Readers of foodies know that our family, especially Bill and I, especially like traditional and classic ingredients or recipes. When we first made this salted fish and eggplant pot, we were all excited. The salted fish in this dish. It's a very classic salted fish in Guangdong - Mei Xiangma you. If you are an old Guangdong, when you talk about Guangdong salted fish, you must have been drooling. My bill is like this. It's no exaggeration to say that salted fish has an unshakable position in Cantonese food and drink, or Cantonese folk food and drink. Cooking with salted fish can make the taste of the dishes richer and more delicious. Meixiang Mayou is the best salt fish in Guangdong Province. Its special feature is that it is fermented first and then pickled. After being made, there will be a special fragrance that is hard to describe. Some people may not be used to this taste. But once you like it, you will never forget it. Besides, we need long eggplant for this dish
Step1:Prepare all necessary ingredients.
Step2:Mix the pork (or chicken) and 1 / 2 teaspoon cornstarch. Set aside. Wash the eggplant. Dry it with kitchen paper. Cut off the tail of eggplant. Cut a long strip about 5cm thick and 1cm long. Then put it into a large food sealed bag. Add 2 tbsp corn starch. Seal the bag and shake. Mix the eggplant and starch well.
Step3:Heat 350ml of canola oil in a small, deep pot over medium heat. Make sure the oil is at least 2cm deep. When the oil is hot enough, small bubbles will appear after inserting a bamboo / wooden chopstick. Fry the eggplant in batches. Fry each batch for about 2 minutes. After frying, take it out and put it on kitchen paper towel and drain it for standby.

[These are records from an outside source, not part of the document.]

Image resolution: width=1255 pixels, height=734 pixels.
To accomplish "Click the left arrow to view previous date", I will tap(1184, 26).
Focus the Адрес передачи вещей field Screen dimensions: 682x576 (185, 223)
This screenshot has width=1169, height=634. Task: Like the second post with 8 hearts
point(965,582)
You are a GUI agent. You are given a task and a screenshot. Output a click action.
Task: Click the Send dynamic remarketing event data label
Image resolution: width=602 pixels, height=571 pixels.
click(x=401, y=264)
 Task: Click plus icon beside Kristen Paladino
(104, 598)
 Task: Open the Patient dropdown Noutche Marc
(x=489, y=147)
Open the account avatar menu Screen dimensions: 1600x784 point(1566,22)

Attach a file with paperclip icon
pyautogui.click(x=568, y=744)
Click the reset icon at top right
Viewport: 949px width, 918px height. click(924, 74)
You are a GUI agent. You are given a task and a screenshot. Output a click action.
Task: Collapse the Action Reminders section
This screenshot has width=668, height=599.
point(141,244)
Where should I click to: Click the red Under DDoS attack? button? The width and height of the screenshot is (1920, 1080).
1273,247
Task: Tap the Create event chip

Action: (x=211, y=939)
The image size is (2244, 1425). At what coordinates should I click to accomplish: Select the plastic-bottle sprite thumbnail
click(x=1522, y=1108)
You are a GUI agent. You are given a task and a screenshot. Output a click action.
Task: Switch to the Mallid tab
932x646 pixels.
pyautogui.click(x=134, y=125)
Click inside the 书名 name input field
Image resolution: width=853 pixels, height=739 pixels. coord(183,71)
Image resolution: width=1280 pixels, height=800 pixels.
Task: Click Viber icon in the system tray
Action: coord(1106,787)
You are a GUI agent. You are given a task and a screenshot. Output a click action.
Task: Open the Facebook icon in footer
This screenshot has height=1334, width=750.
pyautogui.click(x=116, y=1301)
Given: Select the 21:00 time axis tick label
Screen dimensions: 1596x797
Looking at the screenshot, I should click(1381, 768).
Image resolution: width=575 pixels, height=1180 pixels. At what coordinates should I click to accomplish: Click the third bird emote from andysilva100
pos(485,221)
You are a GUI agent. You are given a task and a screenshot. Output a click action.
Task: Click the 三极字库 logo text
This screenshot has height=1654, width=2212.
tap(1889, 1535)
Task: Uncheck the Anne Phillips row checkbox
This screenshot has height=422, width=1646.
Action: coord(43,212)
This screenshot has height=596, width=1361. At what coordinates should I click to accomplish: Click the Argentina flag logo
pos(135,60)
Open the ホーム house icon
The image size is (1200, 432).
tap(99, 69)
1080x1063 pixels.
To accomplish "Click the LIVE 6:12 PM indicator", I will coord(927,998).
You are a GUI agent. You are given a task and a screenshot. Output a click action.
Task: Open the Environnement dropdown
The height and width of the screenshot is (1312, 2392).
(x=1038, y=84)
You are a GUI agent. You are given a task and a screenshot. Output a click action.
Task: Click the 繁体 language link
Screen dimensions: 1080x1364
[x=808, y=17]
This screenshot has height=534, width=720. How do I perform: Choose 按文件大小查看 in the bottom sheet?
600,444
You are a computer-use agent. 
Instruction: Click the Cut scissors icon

Step4:Take another wok. Heat 1 tbsp of eggplant oil over medium heat. Add ginger, garlic and chopped green onion. Stir fry for 30 seconds.
Step5:Then add pork slices and salted fish. Stir fry until the meat is broken.
Step6:Add eggplant.
Step7:Add sugar, vinegar, soy sauce, raw soy sauce, chopped green onion and 110ml water.
Step8:Turn up the fire. Stir fry the ingredients in the pot together to collect the juice. Because eggplant is wrapped with corn starch. At this time, thick vegetable juice should be formed in the pot. If the pot is too dry. Add more water. But don't add too much. In addition, don't fry eggplant too long, or it will become too soft and shapeless. When the sauce is thick, it can be served.
Step9:The classic Cantonese salted fish and eggplant pot is ready. Enjoy it. But don't be addicted like us.
Cooking tips:Note - 1 teaspoon = 5g, 1 tablespoon = 15g, there are skills in making delicious dishes.